STATED EXERCISE | Copy the lines of the records that run from the line containing "1323x726 pixels. How" through the line containing "(x=410, y=48)", inclusive, exactly as they stand. Omit the pictures from your copy.

Data records
[Begin]

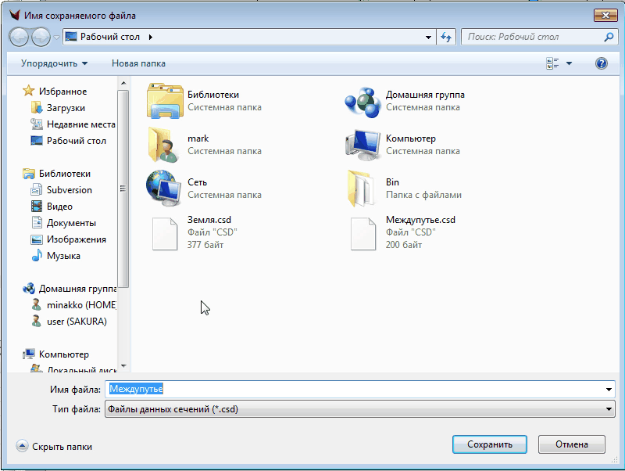Screen dimensions: 625x471
Task: Click the Поиск: Рабочий стол search field
Action: click(531, 37)
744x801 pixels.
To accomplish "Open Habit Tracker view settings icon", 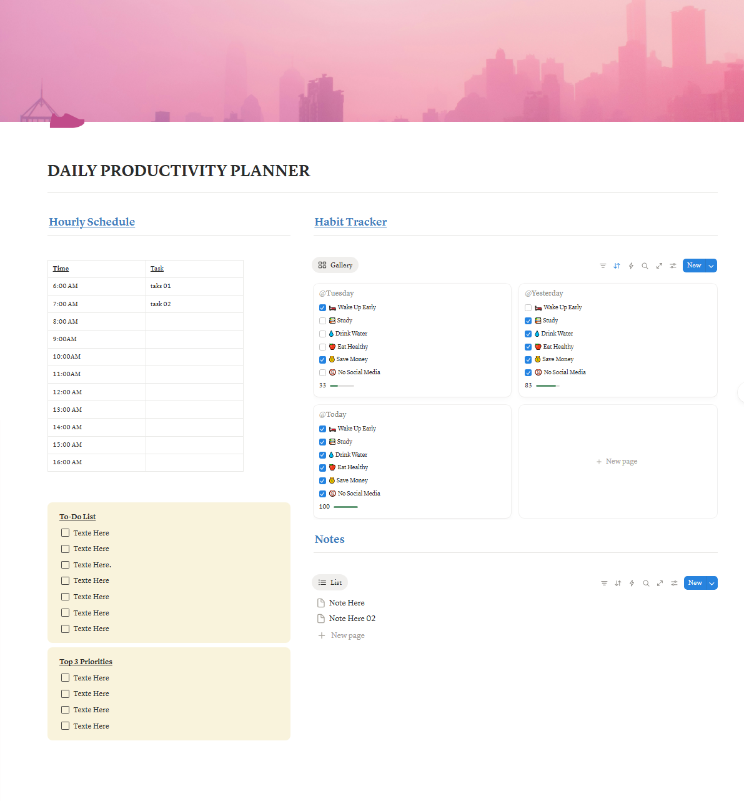I will click(673, 266).
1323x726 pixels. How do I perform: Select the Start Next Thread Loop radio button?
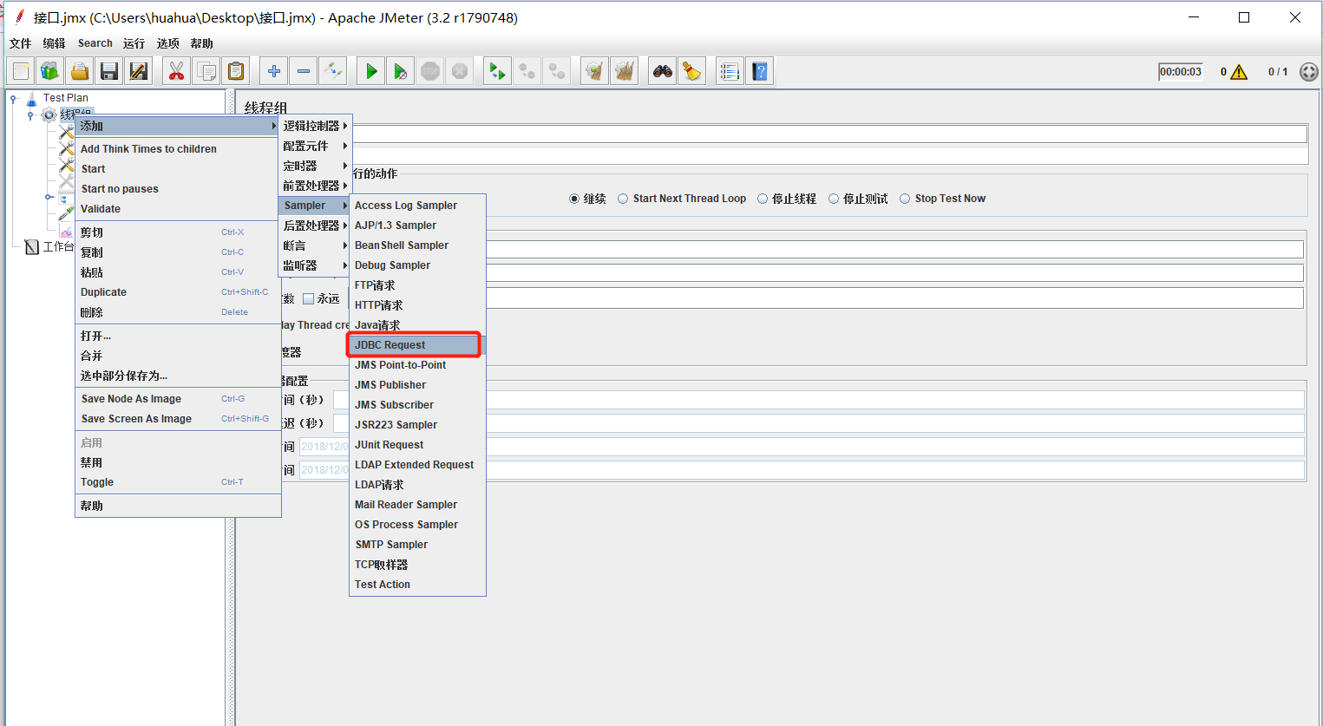pyautogui.click(x=623, y=199)
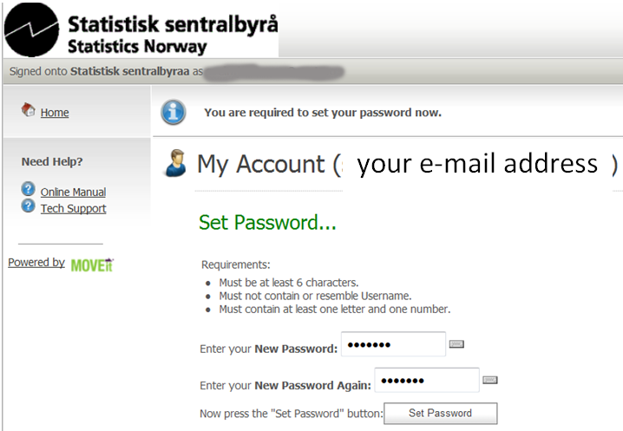Screen dimensions: 623x431
Task: Click the blurred signed-in username
Action: [273, 72]
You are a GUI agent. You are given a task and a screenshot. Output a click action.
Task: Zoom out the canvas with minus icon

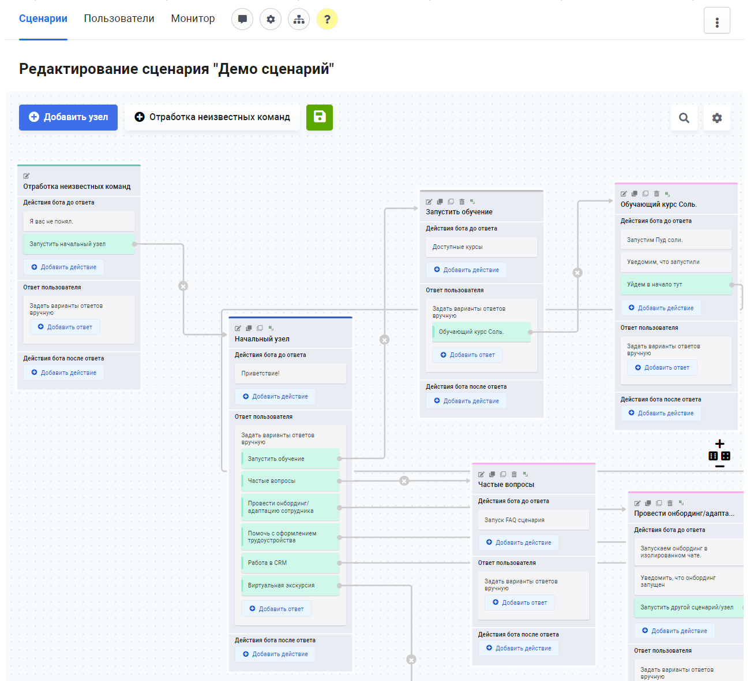[x=719, y=466]
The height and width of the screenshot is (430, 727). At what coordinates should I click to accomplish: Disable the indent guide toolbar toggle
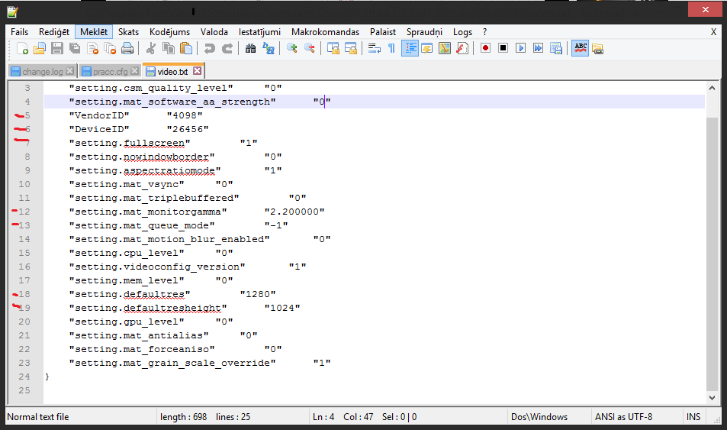(x=410, y=48)
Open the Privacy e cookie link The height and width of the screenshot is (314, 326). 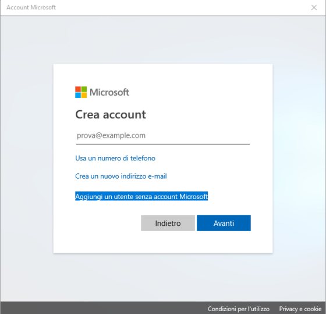tap(300, 309)
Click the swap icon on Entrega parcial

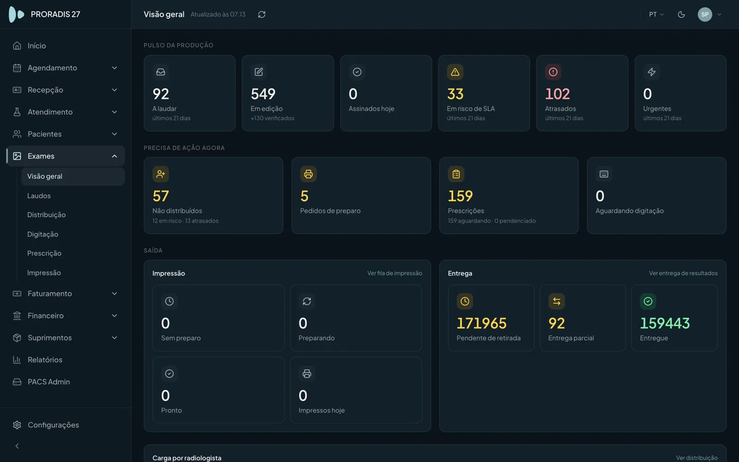click(557, 301)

[End]

IN RESPONSE |
1323x726 pixels. How do I perform: Select the Start Next Thread Loop radio button?
pyautogui.click(x=623, y=199)
Screen dimensions: 623x431
Task: Click the blurred signed-in username
Action: [273, 72]
You are a GUI agent. You are given a task and a screenshot. Output a click action.
Task: Zoom out the canvas with minus icon

[x=719, y=466]
The height and width of the screenshot is (430, 727). At what coordinates should I click to accomplish: Disable the indent guide toolbar toggle
(x=410, y=48)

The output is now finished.